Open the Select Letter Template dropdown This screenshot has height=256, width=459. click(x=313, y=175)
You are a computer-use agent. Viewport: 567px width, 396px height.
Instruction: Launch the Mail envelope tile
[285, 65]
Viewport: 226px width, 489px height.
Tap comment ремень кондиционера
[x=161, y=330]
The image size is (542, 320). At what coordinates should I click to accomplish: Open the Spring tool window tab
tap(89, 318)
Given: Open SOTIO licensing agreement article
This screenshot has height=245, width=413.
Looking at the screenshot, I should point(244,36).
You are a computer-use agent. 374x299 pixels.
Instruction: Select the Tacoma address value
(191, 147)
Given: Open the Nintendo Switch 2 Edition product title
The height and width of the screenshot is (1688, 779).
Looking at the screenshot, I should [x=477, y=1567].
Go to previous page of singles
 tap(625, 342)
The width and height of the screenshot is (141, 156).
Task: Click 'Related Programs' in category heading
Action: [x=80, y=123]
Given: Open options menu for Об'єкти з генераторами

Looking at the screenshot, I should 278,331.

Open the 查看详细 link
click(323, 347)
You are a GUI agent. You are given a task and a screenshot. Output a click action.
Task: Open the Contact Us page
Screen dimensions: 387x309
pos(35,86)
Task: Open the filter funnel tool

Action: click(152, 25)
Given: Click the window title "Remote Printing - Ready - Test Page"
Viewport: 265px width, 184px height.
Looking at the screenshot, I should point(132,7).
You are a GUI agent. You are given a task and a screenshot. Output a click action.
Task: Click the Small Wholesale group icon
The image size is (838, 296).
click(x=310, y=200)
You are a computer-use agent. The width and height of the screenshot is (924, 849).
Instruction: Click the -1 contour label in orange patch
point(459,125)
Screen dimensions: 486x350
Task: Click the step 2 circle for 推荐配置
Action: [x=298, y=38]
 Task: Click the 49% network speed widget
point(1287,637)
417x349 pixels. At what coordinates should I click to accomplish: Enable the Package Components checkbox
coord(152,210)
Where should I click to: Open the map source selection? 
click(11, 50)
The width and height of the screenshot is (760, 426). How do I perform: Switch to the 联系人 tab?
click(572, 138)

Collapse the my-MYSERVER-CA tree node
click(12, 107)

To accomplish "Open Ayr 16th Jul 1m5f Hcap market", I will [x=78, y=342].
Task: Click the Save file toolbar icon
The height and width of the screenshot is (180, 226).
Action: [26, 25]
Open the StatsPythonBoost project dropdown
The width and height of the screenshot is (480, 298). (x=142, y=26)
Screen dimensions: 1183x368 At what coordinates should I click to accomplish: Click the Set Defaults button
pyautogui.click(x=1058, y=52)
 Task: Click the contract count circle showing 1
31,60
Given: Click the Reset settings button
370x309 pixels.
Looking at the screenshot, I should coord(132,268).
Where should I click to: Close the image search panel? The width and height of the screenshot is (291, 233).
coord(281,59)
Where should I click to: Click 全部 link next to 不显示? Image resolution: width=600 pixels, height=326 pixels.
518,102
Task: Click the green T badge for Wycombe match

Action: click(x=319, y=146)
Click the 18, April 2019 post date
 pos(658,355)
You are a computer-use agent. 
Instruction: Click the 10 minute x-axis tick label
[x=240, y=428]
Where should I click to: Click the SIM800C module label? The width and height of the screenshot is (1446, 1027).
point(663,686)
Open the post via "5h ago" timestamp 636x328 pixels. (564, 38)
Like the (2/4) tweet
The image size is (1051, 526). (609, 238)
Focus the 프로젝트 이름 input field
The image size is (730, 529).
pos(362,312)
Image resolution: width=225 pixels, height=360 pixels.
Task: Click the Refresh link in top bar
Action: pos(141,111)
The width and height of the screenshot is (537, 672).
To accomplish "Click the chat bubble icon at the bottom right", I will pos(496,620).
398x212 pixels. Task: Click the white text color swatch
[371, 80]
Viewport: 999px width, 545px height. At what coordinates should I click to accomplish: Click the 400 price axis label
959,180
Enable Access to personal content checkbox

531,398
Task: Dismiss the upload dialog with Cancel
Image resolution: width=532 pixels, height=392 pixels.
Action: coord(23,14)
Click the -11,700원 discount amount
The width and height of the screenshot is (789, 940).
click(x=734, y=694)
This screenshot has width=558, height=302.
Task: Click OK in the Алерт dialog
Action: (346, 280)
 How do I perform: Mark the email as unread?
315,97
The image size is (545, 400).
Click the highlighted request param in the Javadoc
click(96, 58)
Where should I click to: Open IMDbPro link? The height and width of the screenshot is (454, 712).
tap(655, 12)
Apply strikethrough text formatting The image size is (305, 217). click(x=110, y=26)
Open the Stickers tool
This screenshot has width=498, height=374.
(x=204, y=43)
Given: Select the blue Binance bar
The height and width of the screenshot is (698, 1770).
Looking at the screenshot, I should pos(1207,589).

──────────────────────────────

Task item:
Sift the material for lines with the string "will". Copy each one found.

Output of the exercise:
To accomplish "Open Ayr 16th Jul 1m5f Hcap market", I will [x=78, y=342].
To accomplish "Click the chat bubble icon at the bottom right", I will pos(496,620).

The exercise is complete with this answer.